Prosecutors also admitted the facts of the removal of children from families after the participation in peaceful mass actions.

Regarding minors, police officers and other law enforcement agencies actively use torture, ill-treatment, and deny minors medical assistance, including in situations where it is urgently needed. Also, in relation to minors, representatives of state bodies massively violate the Convention on the Rights of the Child, ratified by Belarus on October 31, 1990, and Decree No. 18 of 2006.

Facts that we have:

– At least one child was seriously injured after being beaten by law enforcement officers after being detained.
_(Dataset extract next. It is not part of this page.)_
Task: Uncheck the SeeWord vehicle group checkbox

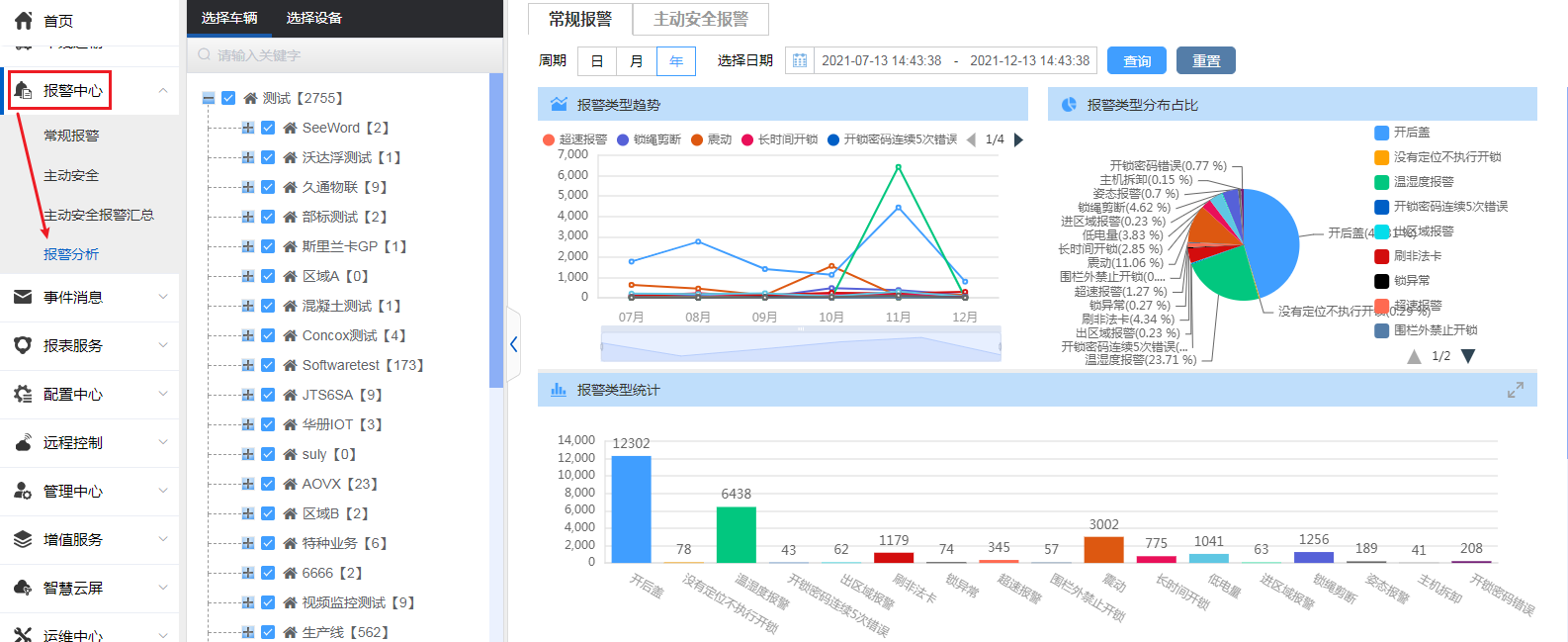Action: [268, 128]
– One child with epilepsy has been prosecuted and is in custody despite his medical diagnosis

– Four minors were harshly detained by the security forces during protest actions

– One child was detained for alleged cybercrimes

– Two children are suspected of a serious criminal offense committed during peaceful protests

– For the inscription on the asphalt of a twelve-year-old boy, an administrative protocol was drawn up on the parents, and their mobile phones were confiscated for examination

– In the kindergarten, the teacher locked a three-year-old child in the toilet for shouting the political slogan “Lukashenko – into the paddy wagon!”.

– A whole class of high school students was detained together with their teacher by the security forces without explanation when the children were returning from waltz lessons.

In general, one of the worst instances of child abuse in Belarus is the physical abuse (beating) that is perpetrated by an official on duty: a state servant, police officer, or school principal. In such instances, it is very difficult to bring to justice the adult who has committed violence because, as a rule, his crime is usually covered by other state structures. Moreover, when trying to punish him, parents face additional violence, threats, and repression. An official who beat a child often starts hounding against the child, the victim of violence.